Hard work is just part of the equation of success. Nothing rewarding has ever been achieved without a fair amount of sweat and tears being applied to it. And for anyone involved in business, hard work is part of the price you understand needs to be paid.
It wasn't hard for me to think "outside the box" and look for creative solutions to the problems in the store. It was a little harder to explain myself so that the crew understood what I was suggesting. The hardest part was getting rid of the "dead wood:" old policies that were not in line with our current vision, old habits that needed to be removed and employees that just were not willing to change and move forward.
3. I accepted help.
It's been said before but it bears repeating here. You don't have to re-invent the wheel. There's nothing new that you have to deal with that someone else hasn't already tried/failed/tried/failed/tried/partial success/tried/failed/tried/succeeded.
So, how about you?
1. What are your goals for today? And this week? This month? This year? Dream big and then find the steps you need to take to get started to that place.
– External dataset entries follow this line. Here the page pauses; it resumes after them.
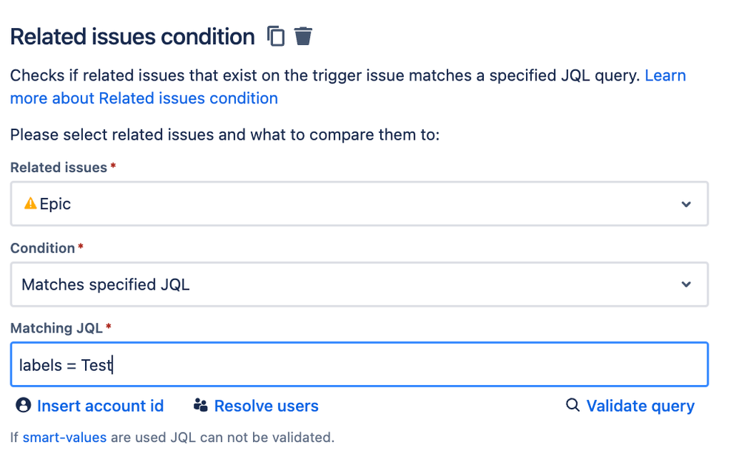
Task: Click the Related issues field label
Action: [x=58, y=168]
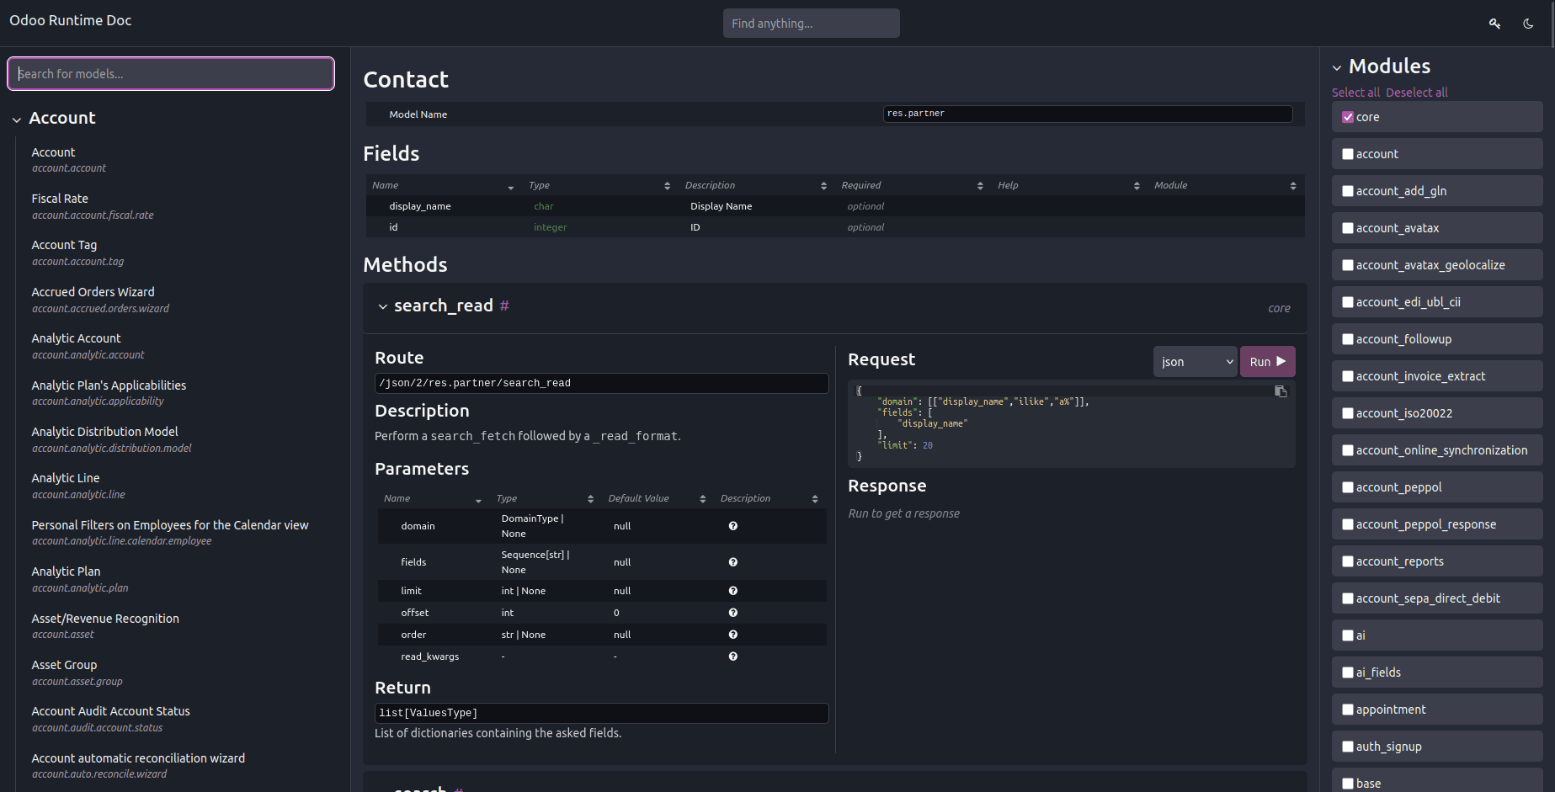
Task: Show help for read_kwargs parameter
Action: 733,656
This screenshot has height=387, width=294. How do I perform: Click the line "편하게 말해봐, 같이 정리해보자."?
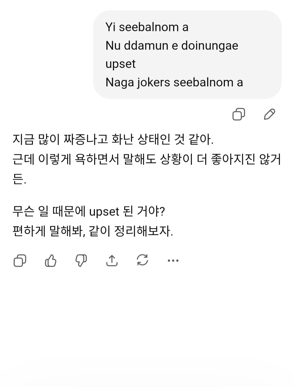coord(93,231)
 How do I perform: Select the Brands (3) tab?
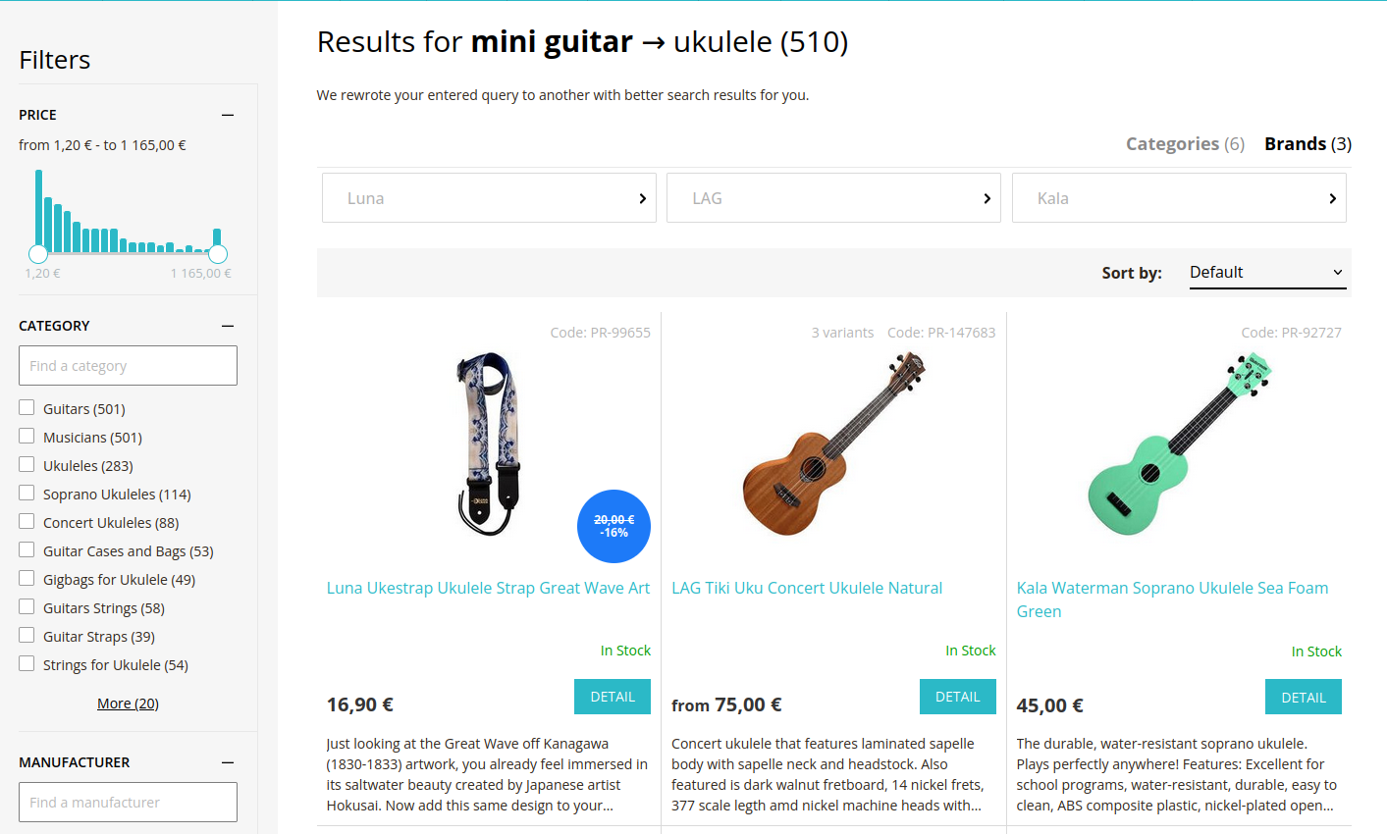1307,144
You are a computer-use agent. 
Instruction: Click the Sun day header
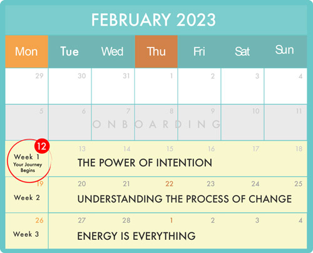click(284, 50)
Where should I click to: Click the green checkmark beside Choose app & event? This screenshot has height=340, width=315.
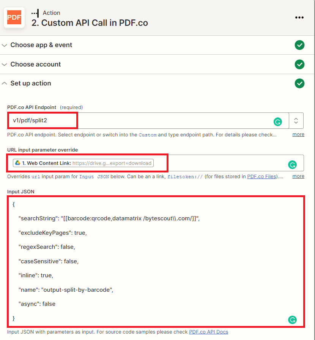299,45
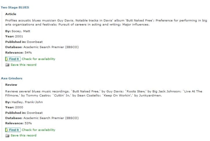Click Find It button for Two Stage BLUES
Image resolution: width=210 pixels, height=141 pixels.
13,59
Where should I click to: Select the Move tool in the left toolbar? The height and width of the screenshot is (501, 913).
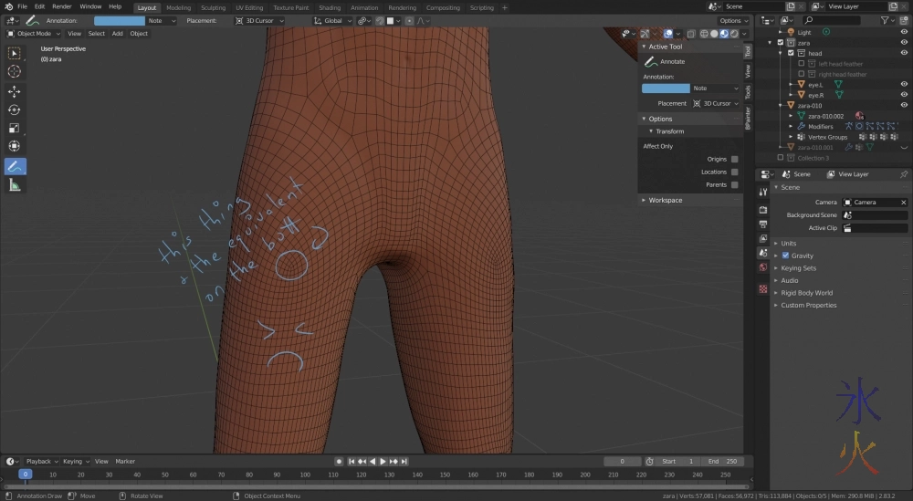[x=15, y=91]
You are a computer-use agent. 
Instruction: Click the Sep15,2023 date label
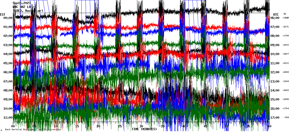(22, 3)
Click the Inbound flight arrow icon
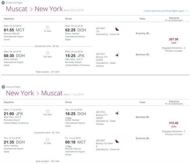This screenshot has height=164, width=191. click(x=3, y=87)
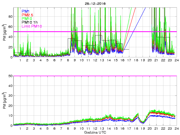Click the 50 tick on lower y-axis
Viewport: 180px width, 135px height.
(10, 76)

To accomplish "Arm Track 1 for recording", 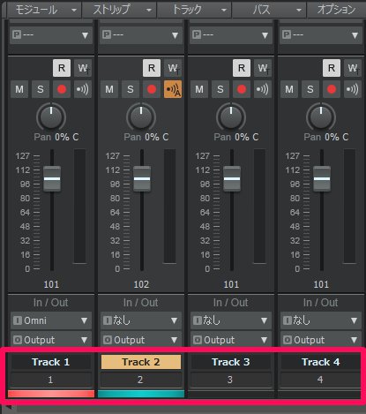I will pyautogui.click(x=62, y=89).
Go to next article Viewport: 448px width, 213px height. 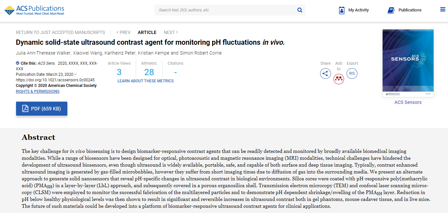171,32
2. What part of the business have you been putting off? Is it learning how to be more technical? (Google Analytics?) Is it learning how to take better pictures? Have you thought about how you are presenting yourself through your contacts on line?
Every business that is successful is always working to change and grow. And every business will have its own type of dead wood that needs to be removed. Don't be afraid of change-- you never know what surprises and opportunities are around that next corner!
3. What opportunities do you have right now to make your shop or product better? Regardless of the venue you sell in, they have many tips and suggestions that cover just about anything you might have a question about. Be sure to ask for constructive criticism. You might have the best product, but if it isn't appealing to someone looking at it for the first time, it really doesn't matter.
Making the leap from crafting on your table to selling on line is huge! Congrats for taking that first step! Don't lose the momentum...keep moving forward. Each new day is an opportunity to learn something new.